→ Problem
Of the entries below, copy only those lines that contain the word "green".
--------
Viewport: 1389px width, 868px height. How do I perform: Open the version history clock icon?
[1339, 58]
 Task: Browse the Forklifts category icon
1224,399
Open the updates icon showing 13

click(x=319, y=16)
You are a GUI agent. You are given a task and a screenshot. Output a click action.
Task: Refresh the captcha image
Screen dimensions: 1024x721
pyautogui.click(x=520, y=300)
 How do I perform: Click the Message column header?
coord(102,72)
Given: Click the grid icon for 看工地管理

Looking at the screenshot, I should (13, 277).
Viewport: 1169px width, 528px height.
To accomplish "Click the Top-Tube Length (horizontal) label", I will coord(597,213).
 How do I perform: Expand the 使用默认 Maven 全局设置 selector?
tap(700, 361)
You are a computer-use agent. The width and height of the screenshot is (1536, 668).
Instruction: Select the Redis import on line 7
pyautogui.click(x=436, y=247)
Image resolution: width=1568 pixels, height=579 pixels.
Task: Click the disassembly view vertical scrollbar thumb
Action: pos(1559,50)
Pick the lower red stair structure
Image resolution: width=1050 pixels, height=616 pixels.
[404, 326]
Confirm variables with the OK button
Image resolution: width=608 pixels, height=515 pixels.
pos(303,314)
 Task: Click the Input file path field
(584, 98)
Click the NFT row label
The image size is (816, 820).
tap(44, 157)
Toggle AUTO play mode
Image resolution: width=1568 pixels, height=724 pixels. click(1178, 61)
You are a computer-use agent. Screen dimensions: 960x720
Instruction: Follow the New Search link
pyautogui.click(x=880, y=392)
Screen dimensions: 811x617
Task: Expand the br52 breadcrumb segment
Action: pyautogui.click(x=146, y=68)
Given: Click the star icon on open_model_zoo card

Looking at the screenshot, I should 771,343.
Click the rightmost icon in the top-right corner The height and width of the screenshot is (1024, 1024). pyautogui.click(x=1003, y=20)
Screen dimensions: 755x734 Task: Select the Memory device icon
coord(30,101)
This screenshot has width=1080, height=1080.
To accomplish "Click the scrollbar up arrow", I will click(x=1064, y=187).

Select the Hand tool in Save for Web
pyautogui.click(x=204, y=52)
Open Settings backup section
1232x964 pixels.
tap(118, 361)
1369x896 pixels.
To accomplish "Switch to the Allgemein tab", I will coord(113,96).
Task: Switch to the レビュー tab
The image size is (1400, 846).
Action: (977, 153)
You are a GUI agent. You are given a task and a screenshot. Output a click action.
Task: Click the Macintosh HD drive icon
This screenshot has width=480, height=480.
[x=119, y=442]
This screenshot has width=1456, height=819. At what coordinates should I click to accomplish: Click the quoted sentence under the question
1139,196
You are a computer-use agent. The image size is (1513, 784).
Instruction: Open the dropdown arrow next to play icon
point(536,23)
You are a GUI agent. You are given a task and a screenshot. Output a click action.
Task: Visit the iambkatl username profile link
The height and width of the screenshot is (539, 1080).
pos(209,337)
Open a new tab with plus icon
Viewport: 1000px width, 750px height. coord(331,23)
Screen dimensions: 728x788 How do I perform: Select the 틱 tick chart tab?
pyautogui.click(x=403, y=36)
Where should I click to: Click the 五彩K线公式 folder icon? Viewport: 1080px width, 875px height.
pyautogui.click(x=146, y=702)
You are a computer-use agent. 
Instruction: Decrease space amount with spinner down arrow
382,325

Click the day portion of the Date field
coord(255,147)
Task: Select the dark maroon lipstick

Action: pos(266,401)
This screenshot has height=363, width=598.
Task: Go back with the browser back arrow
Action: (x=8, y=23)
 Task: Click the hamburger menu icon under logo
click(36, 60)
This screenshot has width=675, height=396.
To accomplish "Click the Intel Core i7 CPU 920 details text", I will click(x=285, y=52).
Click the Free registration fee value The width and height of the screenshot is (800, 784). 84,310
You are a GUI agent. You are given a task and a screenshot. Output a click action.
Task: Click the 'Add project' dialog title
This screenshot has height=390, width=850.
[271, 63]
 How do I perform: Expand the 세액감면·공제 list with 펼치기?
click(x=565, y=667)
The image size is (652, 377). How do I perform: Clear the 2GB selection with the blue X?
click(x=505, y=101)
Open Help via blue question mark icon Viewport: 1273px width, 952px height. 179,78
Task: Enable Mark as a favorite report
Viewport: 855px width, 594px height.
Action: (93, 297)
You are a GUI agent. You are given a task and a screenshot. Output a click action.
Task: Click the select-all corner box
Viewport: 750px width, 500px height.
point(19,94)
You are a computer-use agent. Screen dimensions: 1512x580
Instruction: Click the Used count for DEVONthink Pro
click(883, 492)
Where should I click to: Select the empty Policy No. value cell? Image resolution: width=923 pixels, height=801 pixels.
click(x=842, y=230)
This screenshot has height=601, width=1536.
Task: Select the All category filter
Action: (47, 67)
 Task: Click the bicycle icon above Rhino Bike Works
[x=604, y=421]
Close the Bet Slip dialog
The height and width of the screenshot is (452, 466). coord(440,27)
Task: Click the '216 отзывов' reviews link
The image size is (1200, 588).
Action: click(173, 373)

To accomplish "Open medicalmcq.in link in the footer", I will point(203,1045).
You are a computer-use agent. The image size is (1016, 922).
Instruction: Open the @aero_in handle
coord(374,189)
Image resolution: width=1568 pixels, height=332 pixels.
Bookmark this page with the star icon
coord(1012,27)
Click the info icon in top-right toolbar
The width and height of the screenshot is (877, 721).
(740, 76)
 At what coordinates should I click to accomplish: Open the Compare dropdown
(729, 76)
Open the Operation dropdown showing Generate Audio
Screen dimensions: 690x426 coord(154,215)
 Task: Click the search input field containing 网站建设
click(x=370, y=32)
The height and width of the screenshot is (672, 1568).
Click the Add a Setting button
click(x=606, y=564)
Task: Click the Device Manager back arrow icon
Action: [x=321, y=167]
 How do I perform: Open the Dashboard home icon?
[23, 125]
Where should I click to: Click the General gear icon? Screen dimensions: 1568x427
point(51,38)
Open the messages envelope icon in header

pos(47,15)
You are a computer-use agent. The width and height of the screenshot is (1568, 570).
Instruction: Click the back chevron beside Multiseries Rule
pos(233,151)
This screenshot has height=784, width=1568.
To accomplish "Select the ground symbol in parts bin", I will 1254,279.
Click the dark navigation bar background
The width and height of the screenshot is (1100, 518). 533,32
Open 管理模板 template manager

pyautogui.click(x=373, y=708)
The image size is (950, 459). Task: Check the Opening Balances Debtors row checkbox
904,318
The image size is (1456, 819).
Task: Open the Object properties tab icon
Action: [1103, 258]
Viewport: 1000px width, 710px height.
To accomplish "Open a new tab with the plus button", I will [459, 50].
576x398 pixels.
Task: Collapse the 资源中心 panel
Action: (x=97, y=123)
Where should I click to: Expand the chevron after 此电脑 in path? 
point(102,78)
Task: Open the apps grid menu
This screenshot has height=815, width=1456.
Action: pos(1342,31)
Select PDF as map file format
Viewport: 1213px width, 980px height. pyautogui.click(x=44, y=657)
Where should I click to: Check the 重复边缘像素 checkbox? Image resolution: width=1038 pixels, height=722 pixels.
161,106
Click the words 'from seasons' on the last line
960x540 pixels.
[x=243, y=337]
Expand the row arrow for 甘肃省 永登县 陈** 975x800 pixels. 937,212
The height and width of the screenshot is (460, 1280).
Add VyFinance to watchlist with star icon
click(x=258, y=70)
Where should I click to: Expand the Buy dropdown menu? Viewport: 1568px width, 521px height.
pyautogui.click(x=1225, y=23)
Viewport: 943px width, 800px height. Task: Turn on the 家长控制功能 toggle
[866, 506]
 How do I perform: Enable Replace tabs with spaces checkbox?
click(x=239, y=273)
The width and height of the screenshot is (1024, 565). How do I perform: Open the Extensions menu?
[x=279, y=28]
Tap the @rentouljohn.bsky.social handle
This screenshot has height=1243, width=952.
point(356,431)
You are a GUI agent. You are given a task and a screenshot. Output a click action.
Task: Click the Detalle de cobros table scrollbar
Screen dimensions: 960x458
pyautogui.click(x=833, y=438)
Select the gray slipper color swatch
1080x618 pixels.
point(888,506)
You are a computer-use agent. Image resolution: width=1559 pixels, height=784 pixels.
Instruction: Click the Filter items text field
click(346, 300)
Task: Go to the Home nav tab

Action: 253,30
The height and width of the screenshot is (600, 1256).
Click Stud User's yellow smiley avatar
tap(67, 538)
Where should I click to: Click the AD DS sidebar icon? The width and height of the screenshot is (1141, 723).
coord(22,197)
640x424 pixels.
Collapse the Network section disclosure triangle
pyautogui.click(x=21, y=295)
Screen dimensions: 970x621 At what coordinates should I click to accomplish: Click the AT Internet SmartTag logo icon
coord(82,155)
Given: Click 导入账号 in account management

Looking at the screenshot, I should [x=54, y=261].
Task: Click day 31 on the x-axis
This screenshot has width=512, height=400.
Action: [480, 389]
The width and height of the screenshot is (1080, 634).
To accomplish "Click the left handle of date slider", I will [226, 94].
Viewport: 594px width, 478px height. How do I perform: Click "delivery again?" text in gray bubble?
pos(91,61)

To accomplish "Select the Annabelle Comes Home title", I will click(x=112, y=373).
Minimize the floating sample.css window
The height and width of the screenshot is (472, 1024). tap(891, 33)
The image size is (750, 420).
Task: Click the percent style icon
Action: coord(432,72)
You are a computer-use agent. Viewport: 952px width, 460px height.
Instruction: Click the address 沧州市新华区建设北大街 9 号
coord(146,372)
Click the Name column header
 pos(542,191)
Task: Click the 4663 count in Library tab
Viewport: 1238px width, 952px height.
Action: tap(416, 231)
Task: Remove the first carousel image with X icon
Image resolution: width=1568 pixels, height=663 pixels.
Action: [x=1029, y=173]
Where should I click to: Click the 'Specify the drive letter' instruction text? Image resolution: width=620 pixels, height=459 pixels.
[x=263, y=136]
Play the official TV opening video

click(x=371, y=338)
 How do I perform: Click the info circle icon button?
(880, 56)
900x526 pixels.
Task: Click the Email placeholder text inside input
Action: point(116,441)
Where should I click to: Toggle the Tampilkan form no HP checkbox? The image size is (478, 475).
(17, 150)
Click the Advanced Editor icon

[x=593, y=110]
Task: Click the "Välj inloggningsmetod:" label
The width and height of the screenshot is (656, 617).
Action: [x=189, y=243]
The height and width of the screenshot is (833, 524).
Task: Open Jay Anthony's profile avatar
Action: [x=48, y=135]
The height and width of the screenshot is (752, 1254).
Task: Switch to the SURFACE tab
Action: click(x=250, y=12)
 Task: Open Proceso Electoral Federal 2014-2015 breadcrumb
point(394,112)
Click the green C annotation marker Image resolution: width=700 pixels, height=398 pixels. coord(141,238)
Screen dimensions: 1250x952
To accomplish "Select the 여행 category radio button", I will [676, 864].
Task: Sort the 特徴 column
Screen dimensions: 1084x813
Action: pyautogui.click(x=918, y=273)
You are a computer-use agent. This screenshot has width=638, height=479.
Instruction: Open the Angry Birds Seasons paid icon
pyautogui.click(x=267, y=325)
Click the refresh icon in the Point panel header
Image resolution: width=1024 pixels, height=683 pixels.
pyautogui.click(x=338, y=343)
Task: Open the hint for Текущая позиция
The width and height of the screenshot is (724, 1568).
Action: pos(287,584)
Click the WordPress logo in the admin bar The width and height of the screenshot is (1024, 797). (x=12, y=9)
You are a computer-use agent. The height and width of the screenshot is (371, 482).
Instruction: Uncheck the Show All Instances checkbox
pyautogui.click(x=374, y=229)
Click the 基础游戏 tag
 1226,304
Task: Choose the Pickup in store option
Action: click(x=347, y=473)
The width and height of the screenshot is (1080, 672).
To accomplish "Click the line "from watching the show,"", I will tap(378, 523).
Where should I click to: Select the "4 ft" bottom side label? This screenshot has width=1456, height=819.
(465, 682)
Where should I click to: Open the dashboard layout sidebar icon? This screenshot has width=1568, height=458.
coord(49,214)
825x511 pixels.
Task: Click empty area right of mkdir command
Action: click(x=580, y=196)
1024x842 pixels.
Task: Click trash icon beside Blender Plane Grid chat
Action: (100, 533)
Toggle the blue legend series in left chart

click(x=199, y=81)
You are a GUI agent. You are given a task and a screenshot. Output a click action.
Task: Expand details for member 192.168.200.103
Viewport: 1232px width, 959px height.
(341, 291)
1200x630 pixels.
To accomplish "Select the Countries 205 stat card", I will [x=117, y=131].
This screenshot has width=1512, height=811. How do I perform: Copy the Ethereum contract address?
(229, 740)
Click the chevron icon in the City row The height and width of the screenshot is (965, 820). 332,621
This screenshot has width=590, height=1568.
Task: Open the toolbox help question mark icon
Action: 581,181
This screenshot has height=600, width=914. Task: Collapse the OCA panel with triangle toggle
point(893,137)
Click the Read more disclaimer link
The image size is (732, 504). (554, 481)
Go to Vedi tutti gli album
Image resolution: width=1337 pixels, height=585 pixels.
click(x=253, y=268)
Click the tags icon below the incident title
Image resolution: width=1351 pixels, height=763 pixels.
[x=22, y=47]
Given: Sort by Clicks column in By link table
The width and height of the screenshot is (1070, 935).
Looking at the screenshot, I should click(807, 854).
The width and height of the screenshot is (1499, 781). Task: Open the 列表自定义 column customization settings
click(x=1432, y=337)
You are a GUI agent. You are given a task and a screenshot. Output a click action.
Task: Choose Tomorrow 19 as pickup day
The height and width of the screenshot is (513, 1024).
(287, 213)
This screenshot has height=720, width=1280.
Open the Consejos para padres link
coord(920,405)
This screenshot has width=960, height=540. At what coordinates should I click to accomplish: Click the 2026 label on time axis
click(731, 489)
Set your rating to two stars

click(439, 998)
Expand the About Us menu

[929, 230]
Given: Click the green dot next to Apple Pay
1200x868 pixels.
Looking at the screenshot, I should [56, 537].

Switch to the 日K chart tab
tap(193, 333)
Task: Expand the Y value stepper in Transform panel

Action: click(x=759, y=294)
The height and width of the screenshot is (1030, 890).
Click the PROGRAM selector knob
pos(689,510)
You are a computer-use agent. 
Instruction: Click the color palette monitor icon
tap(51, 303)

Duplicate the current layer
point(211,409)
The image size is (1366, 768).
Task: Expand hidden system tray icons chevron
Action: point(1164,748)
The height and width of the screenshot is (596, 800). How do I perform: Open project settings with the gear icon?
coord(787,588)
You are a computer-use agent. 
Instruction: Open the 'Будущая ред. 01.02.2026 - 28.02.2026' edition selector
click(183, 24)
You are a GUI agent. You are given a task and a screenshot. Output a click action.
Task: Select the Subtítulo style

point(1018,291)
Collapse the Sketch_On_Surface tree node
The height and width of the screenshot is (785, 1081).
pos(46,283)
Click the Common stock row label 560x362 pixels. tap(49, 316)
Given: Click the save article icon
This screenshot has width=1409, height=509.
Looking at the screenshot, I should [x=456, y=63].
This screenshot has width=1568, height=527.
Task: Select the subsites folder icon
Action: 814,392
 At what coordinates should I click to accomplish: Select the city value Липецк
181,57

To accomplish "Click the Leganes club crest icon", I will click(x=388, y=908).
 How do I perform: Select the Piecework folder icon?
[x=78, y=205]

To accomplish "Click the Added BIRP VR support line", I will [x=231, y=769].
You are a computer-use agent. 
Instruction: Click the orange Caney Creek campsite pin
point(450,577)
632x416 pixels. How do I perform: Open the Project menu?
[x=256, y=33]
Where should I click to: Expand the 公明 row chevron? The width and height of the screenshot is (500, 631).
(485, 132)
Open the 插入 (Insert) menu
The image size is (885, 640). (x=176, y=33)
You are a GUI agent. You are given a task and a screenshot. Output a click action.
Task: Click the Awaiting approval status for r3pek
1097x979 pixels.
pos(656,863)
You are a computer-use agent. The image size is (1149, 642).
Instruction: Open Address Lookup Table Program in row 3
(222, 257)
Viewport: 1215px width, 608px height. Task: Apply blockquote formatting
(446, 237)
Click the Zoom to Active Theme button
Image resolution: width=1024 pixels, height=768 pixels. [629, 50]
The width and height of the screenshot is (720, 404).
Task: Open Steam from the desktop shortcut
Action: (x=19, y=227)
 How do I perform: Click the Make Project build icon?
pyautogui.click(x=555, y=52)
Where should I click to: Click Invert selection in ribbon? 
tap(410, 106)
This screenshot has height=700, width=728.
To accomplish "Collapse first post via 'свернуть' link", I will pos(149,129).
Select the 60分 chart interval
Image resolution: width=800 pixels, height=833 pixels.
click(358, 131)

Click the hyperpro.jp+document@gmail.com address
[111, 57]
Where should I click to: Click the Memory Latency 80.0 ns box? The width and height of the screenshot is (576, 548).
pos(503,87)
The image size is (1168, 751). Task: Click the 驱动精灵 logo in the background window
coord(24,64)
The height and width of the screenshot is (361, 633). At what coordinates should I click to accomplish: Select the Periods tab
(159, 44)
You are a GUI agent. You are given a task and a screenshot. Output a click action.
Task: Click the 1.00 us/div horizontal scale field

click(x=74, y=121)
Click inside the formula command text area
--------
→ Solution to the problem
Click the green C annotation marker Image resolution: width=700 pixels, height=398 pixels. coord(141,238)
Given: Click the green dot next to Apple Pay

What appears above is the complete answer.